■ Task requirements ■
Reproduce the listing below without any change.

■ Supplied material ■

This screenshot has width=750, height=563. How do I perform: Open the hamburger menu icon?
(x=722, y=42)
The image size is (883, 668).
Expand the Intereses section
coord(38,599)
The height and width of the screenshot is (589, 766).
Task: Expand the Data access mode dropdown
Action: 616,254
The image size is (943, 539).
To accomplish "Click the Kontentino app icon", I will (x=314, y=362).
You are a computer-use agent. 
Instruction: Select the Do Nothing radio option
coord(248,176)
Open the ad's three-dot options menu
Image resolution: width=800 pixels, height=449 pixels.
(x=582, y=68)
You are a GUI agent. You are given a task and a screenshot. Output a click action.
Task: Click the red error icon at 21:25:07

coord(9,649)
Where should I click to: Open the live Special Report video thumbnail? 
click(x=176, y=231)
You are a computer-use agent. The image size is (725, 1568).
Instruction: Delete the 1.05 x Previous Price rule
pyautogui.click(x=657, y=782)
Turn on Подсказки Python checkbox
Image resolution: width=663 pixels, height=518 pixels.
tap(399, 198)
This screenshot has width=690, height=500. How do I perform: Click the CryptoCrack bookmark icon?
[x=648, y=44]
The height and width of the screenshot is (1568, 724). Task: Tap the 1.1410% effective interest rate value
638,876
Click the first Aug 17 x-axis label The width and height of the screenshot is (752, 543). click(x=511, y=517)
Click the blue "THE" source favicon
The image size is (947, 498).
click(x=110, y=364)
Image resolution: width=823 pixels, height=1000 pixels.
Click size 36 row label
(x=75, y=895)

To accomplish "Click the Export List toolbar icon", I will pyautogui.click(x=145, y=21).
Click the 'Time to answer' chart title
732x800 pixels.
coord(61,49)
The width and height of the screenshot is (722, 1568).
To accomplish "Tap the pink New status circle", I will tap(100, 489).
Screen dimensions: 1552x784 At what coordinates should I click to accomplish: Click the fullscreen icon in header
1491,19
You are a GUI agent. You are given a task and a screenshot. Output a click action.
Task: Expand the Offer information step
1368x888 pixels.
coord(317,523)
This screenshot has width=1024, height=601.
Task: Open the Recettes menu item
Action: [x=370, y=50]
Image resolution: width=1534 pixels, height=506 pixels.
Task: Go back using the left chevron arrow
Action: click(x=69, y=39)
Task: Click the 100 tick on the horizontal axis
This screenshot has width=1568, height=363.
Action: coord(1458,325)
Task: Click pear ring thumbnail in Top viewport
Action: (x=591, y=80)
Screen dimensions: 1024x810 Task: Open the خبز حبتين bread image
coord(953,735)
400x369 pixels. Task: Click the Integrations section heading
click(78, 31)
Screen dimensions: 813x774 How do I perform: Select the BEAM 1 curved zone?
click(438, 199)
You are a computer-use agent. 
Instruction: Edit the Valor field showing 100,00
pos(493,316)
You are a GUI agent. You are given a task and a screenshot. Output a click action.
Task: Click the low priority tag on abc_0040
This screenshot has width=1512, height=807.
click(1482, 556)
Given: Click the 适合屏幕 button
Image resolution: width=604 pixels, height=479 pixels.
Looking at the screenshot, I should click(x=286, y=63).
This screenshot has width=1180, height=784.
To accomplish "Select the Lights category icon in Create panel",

■ Solution ■
This screenshot has width=750, height=563. How do I perform: Open the hamburger menu icon?
(x=722, y=42)
The image size is (883, 668).
Expand the Intereses section
coord(38,599)
The height and width of the screenshot is (589, 766).
Task: Expand the Data access mode dropdown
Action: 616,254
The image size is (943, 539).
To accomplish "Click the Kontentino app icon", I will (x=314, y=362).
You are a computer-use agent. 
Instruction: Select the Do Nothing radio option
coord(248,176)
Open the ad's three-dot options menu
Image resolution: width=800 pixels, height=449 pixels.
(x=582, y=68)
You are a GUI agent. You are given a task and a screenshot. Output a click action.
Task: Click the red error icon at 21:25:07

coord(9,649)
Where should I click to: Open the live Special Report video thumbnail? 
click(x=176, y=231)
You are a computer-use agent. The image size is (725, 1568).
Instruction: Delete the 1.05 x Previous Price rule
pyautogui.click(x=657, y=782)
Turn on Подсказки Python checkbox
Image resolution: width=663 pixels, height=518 pixels.
tap(399, 198)
This screenshot has width=690, height=500. How do I perform: Click the CryptoCrack bookmark icon?
[x=648, y=44]
The height and width of the screenshot is (1568, 724). Task: Tap the 1.1410% effective interest rate value
638,876
Click the first Aug 17 x-axis label The width and height of the screenshot is (752, 543). click(x=511, y=517)
Click the blue "THE" source favicon
The image size is (947, 498).
click(x=110, y=364)
Image resolution: width=823 pixels, height=1000 pixels.
Click size 36 row label
(x=75, y=895)

To accomplish "Click the Export List toolbar icon", I will pyautogui.click(x=145, y=21).
Click the 'Time to answer' chart title
732x800 pixels.
coord(61,49)
The width and height of the screenshot is (722, 1568).
To accomplish "Tap the pink New status circle", I will tap(100, 489).
Screen dimensions: 1552x784 At what coordinates should I click to accomplish: Click the fullscreen icon in header
1491,19
You are a GUI agent. You are given a task and a screenshot. Output a click action.
Task: Expand the Offer information step
1368x888 pixels.
coord(317,523)
This screenshot has width=1024, height=601.
Task: Open the Recettes menu item
Action: [x=370, y=50]
Image resolution: width=1534 pixels, height=506 pixels.
Task: Go back using the left chevron arrow
Action: click(x=69, y=39)
Task: Click the 100 tick on the horizontal axis
This screenshot has width=1568, height=363.
Action: coord(1458,325)
Task: Click pear ring thumbnail in Top viewport
Action: (x=591, y=80)
Screen dimensions: 1024x810 Task: Open the خبز حبتين bread image
coord(953,735)
400x369 pixels. Task: Click the Integrations section heading
click(78, 31)
Screen dimensions: 813x774 How do I perform: Select the BEAM 1 curved zone?
click(438, 199)
You are a computer-use agent. 
Instruction: Edit the Valor field showing 100,00
pos(493,316)
You are a GUI agent. You are given a task and a screenshot. Output a click action.
Task: Click the low priority tag on abc_0040
This screenshot has width=1512, height=807.
click(1482, 556)
Given: Click the 适合屏幕 button
Image resolution: width=604 pixels, height=479 pixels.
Looking at the screenshot, I should click(x=286, y=63).
This screenshot has width=1180, height=784.
To accomplish "Select the Lights category icon in Create panel",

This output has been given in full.